You do not have to play "quieter than silence" or "louder than you can". A comfortable limit on the maximum volume of playing is allowed to set.

Players start with the same time of attention directed to their Min and their Max, but in the course of the game, they are tasked to gradually spend more and more time with their Max and less time focusing on Min.

Game end

The music will finally come to a level of total silence. Here ends the musical part of the game and the guessing phase begins. Now, each Player bets up to two people who think they chose him as their Min or Max (in the basic version of the game it is also possible that nobody chose us, so you can bet on that option too).

When everyone has their types, each Player informs the other participants who was his Min and
Max so that the players can check the correctness of their guesses.

Gamemaster's notes

Participants that are not ready to improvise by ear might constrain themselves to just few tones. This way they will provide context for improvising players.

Variants

Easier way of changing state between playing to Min and to Max doesn't require keeping any inner rhythm.
Player is tasked to gradually lower one's volume until reaching Max level, then starts to play louder and louder until reaching Min level.

Although easier to perform, this version usually produces less interesting musical effect and sometimes fails to provide playful opportunities when player's Min is louder then one's Max for too long.



Melody-Go-Round

Set up

Players are to be in a circle facing each other. Choose a leader to start.

Gameplay instructions

The leader starts by playing something four beats long. This is called an “event”. Then the player to the right of the leader will then pick up on it and repeat the event immediately after the leader finishes - but with one small variation.
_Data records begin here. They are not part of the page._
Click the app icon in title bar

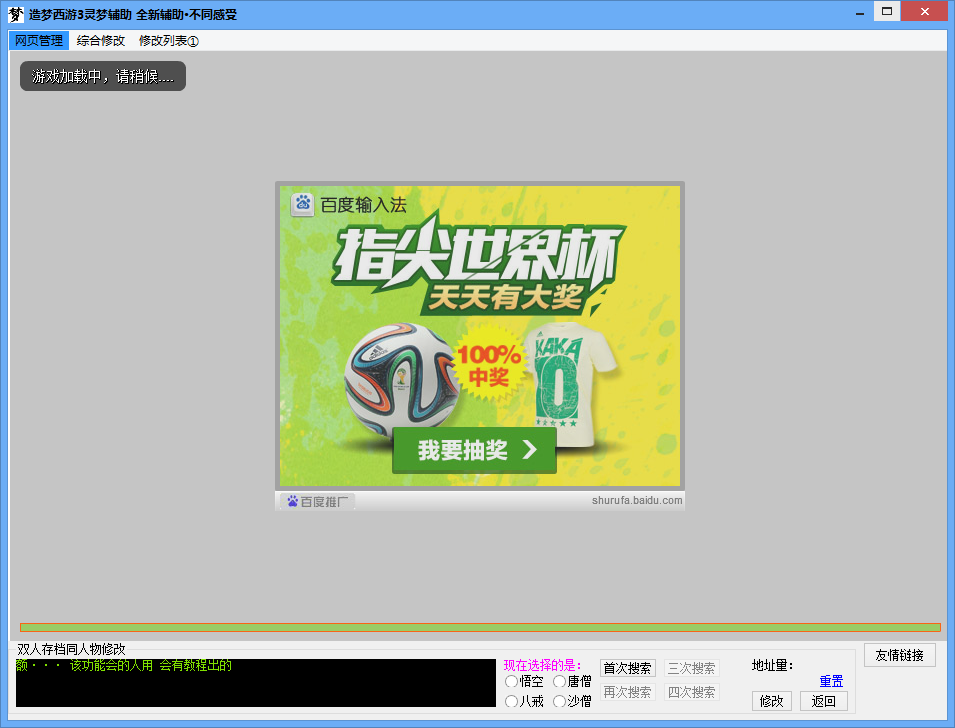(16, 14)
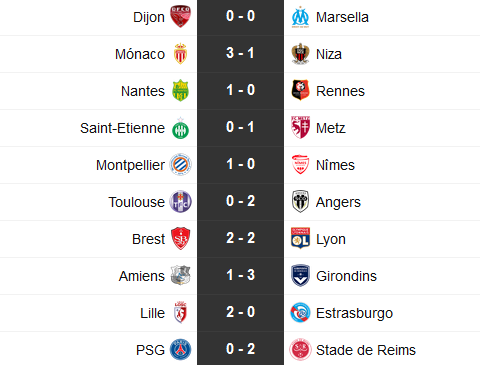Viewport: 480px width, 365px height.
Task: Click the Rennes red-black logo
Action: 300,90
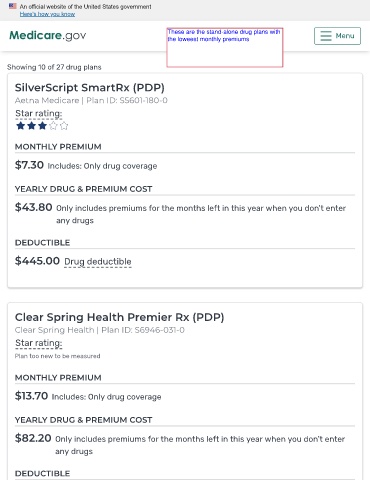370x480 pixels.
Task: Click the first filled star of SilverScript rating
Action: click(x=21, y=126)
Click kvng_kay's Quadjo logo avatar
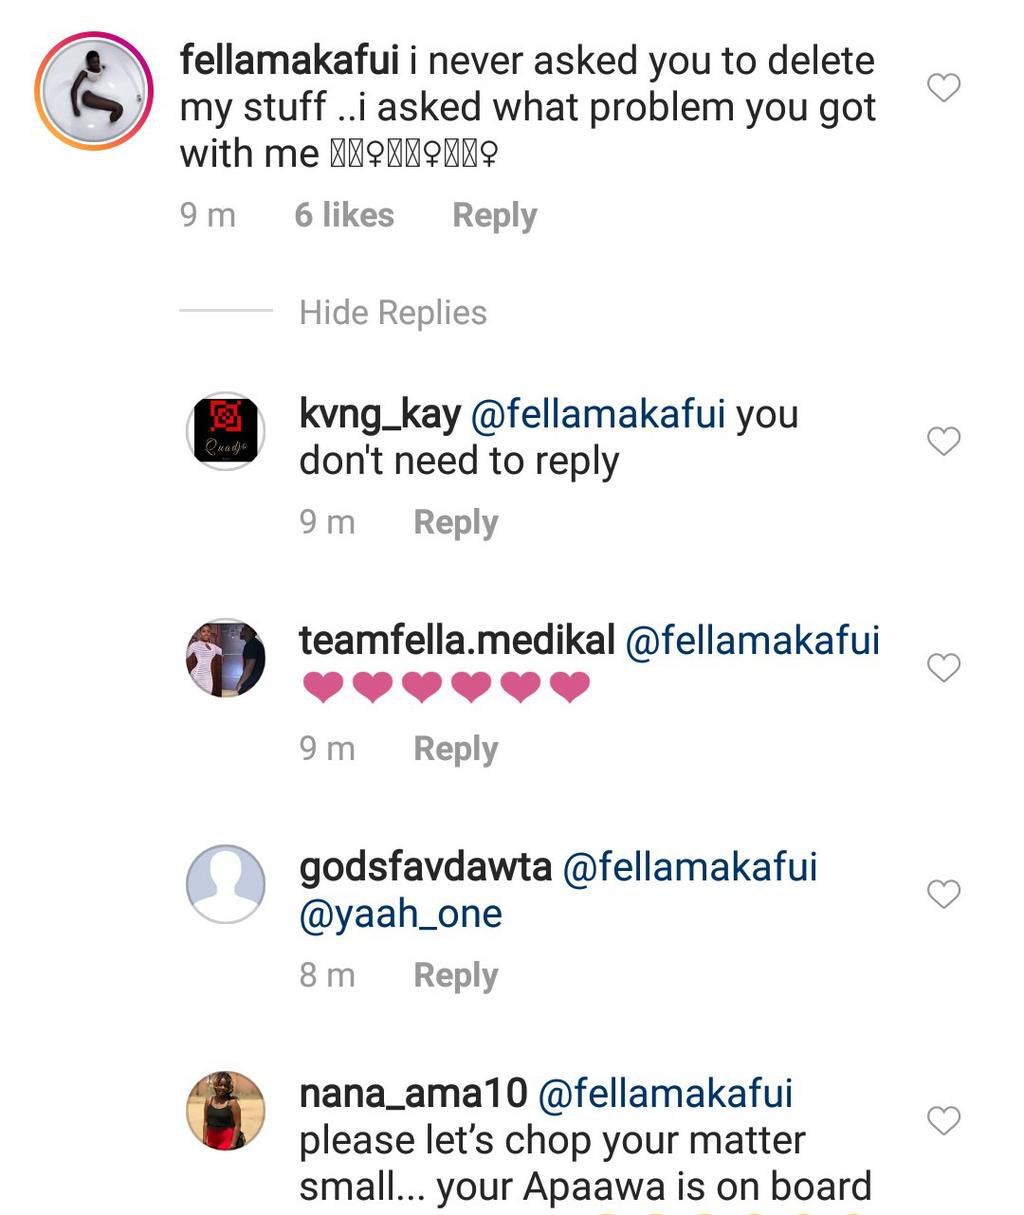Image resolution: width=1024 pixels, height=1215 pixels. click(x=225, y=430)
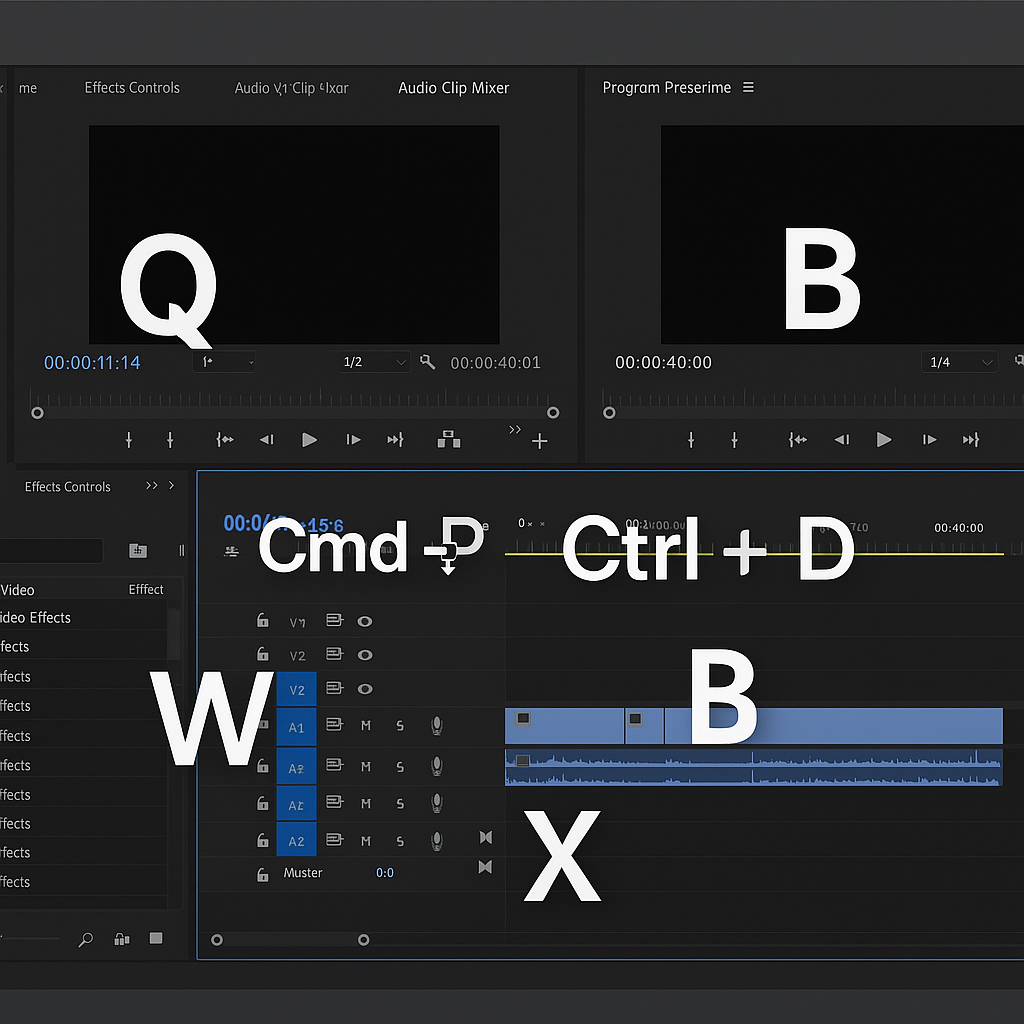Click the voice-over microphone icon on track A1
Image resolution: width=1024 pixels, height=1024 pixels.
[436, 726]

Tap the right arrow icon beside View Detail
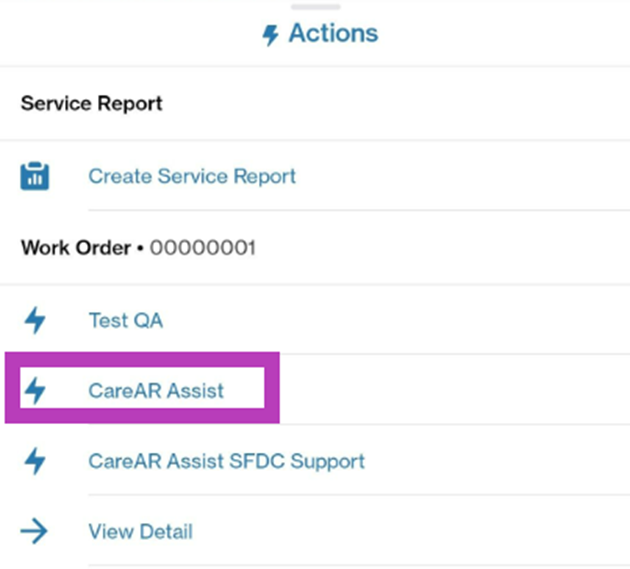click(34, 531)
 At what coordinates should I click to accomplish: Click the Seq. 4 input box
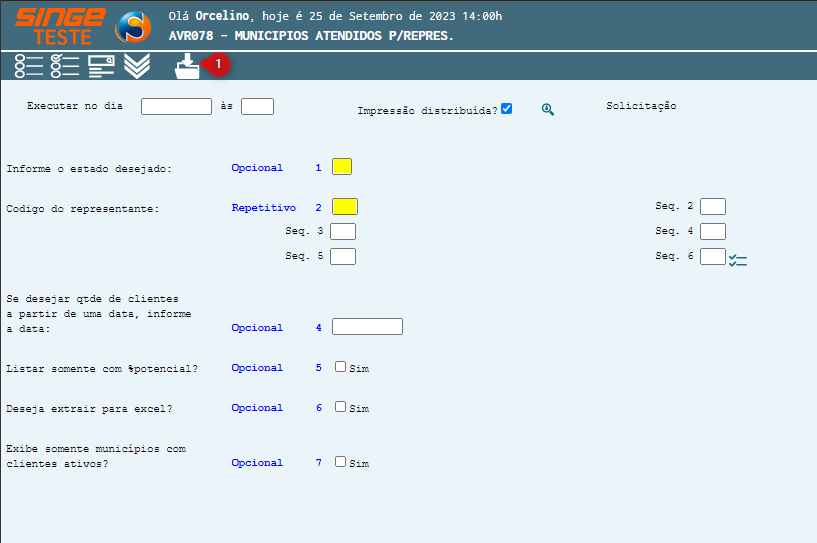tap(712, 232)
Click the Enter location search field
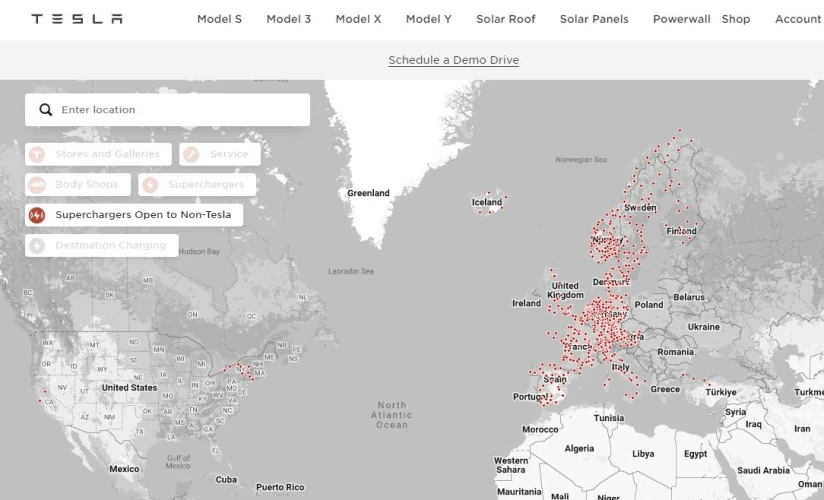 (x=180, y=110)
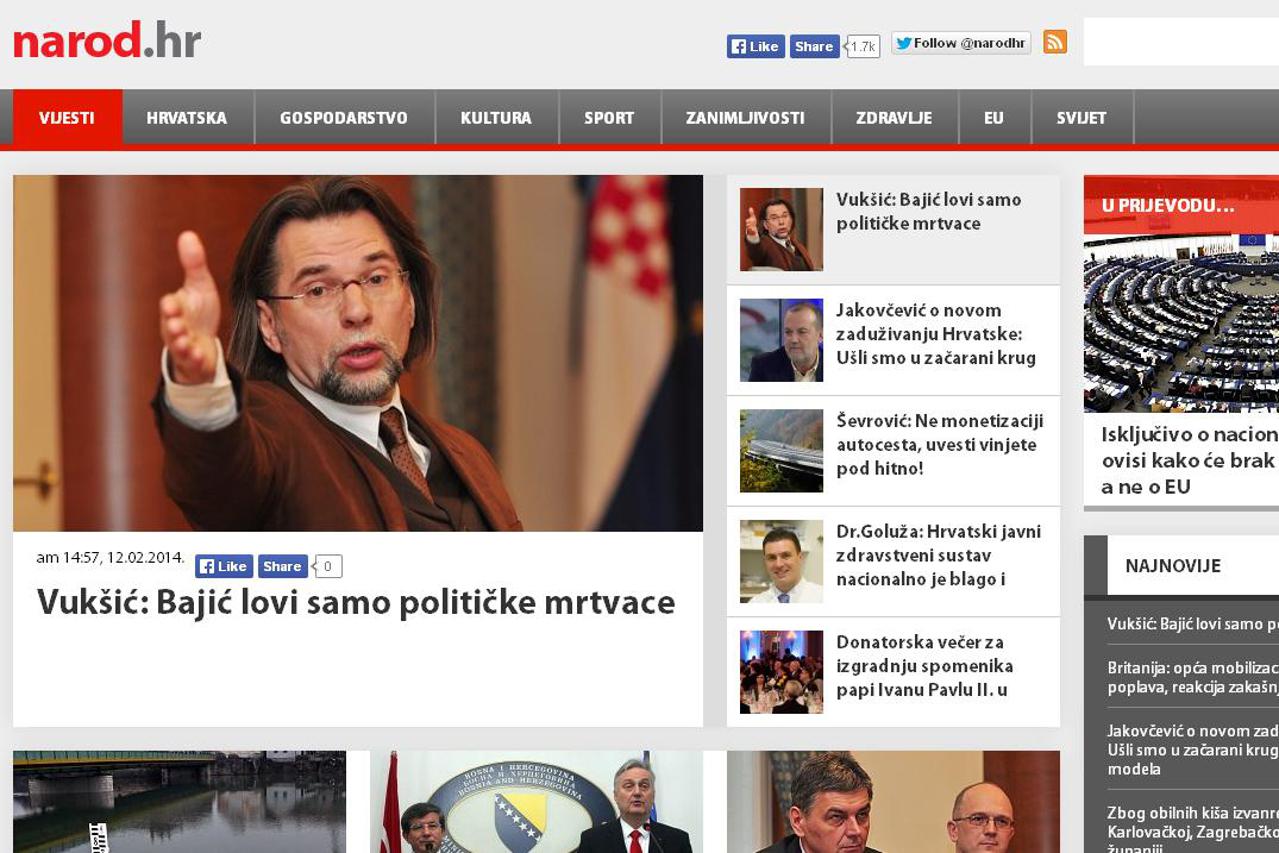This screenshot has width=1279, height=853.
Task: Follow @narodhr on Twitter
Action: (961, 43)
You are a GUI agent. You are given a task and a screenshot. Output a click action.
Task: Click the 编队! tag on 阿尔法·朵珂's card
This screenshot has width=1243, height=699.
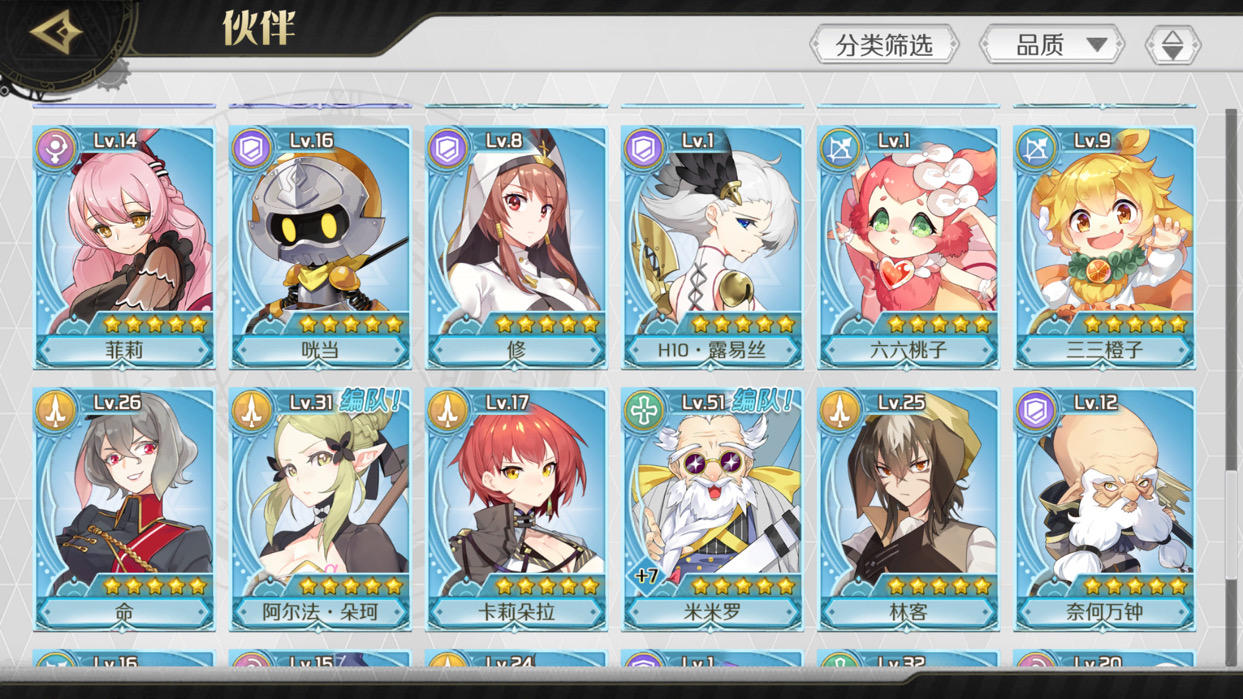[369, 401]
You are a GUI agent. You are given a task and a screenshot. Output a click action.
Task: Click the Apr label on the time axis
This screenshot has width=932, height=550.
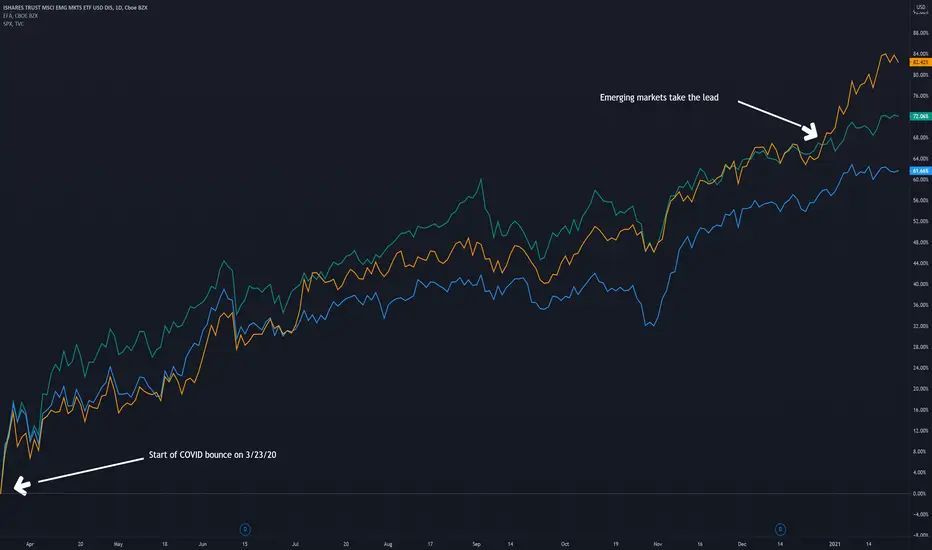pos(30,544)
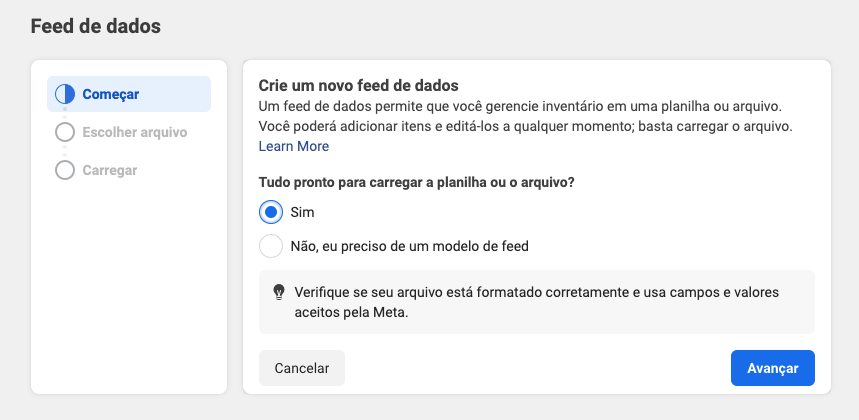Click the Carregar step circle icon
The image size is (859, 420).
tap(65, 170)

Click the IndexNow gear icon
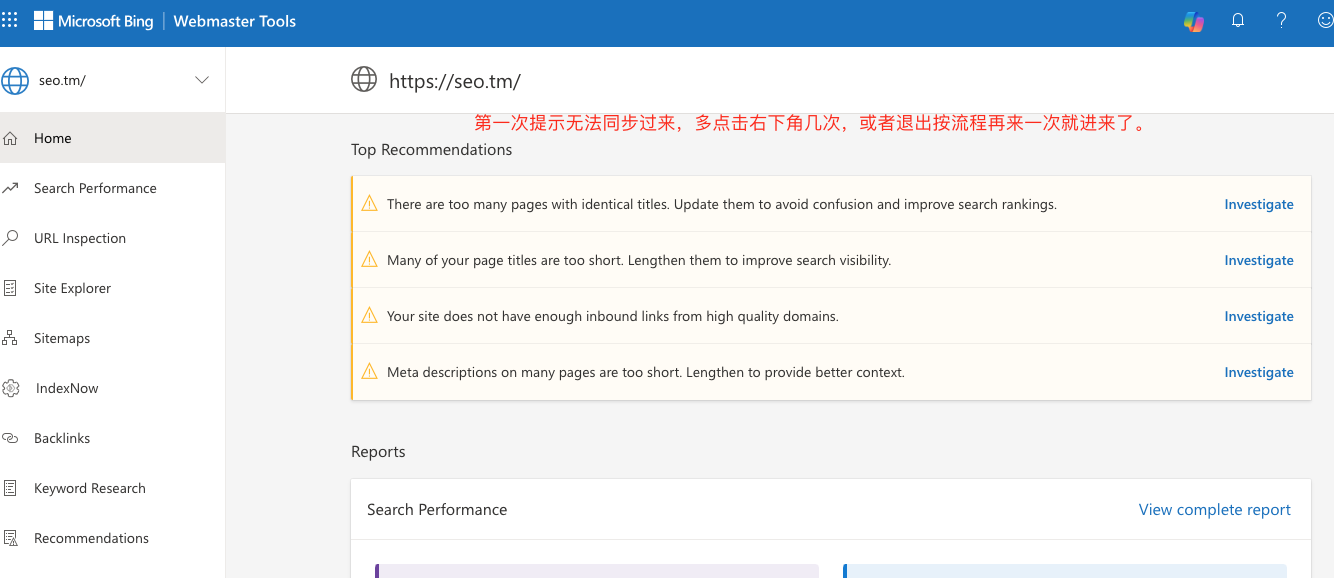[11, 388]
Afterwards the next person to the right does the same thing, adding his/her variation. Repeat this pattern until it reaches the leader.

When the turn comes back to the leader, every player plays loud noises together for four beats. Then the person to the right of the leader becomes the new leader. The new leader starts a new event, again 4 beats.

Game end

The game continues until every player gets to be a leader. The end.

Gamemaster's notes

  • For most people this game works best using all percussion.
  • I find it helps to have the first leader do a 4 beat count in.
  • Start with a slow or medium tempo.

Variants

  • If you want to play longer: After every player had a chance to be the leader, the original leader can count off at a faster tempo for round 2. Starting with a new event, but faster. Try as many rounds as possible, playing faster each time, until someone completely messes up. Then it’s game over.
  • When coming back to the original leader instead of everyone making noise you can have everyone play a prepared 4 beat motif. A melody, percussive rhythmic pattern, or vocal chant for example.